(Beginning of Given entries)
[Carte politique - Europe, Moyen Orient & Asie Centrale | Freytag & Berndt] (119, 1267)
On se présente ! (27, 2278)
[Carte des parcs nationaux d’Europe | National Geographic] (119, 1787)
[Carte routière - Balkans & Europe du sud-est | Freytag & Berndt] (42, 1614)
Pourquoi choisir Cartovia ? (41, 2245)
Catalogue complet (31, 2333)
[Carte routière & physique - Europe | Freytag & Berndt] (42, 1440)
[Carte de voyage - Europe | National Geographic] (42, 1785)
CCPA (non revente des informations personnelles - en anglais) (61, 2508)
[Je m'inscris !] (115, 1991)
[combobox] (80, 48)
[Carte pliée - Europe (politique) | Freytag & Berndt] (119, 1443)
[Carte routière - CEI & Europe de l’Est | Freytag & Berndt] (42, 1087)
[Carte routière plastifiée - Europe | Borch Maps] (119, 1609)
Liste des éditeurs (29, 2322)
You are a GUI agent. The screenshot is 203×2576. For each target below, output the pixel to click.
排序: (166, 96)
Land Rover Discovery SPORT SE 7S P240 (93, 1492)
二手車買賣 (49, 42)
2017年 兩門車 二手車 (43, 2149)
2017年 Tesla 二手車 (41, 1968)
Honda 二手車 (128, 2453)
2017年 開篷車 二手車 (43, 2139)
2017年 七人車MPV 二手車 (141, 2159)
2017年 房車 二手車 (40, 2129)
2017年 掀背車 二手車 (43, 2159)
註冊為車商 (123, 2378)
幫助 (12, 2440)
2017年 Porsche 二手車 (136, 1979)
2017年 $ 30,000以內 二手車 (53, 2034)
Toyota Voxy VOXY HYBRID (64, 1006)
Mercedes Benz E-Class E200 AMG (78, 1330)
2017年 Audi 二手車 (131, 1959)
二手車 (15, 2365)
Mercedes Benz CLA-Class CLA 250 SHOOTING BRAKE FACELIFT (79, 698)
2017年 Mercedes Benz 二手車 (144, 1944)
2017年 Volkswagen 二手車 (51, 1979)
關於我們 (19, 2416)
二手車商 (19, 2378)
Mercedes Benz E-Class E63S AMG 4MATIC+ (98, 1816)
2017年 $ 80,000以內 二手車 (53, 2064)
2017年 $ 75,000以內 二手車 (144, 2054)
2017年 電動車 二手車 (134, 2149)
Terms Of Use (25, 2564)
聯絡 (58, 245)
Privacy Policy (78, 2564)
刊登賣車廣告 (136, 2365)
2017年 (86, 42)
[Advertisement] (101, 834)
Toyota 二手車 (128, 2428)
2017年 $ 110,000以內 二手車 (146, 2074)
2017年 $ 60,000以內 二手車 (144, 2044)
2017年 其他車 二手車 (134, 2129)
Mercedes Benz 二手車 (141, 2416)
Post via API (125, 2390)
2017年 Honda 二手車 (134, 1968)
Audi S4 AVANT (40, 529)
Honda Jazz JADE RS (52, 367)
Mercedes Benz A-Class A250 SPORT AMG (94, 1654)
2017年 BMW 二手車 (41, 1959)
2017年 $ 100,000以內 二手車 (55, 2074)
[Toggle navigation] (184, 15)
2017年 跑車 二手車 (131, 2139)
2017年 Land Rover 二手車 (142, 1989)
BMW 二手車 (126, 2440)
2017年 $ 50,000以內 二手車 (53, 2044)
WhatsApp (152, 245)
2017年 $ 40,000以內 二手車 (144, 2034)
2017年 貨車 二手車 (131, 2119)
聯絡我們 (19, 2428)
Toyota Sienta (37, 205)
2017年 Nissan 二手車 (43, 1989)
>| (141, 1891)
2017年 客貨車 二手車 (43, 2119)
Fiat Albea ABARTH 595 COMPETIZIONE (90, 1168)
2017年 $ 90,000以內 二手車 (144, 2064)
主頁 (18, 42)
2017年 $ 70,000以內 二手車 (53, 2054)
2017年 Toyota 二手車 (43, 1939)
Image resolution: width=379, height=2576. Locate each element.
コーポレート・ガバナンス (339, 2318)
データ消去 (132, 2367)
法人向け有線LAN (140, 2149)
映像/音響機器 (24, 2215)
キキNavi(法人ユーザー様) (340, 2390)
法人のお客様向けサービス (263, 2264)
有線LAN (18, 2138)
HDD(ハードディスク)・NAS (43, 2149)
(End of Given entries)
* [About this task] Wherever a line in the records contains the word "SPORT", copy that line.

* [Response for this exercise]
Land Rover Discovery SPORT SE 7S P240 (93, 1492)
Mercedes Benz A-Class A250 SPORT AMG (94, 1654)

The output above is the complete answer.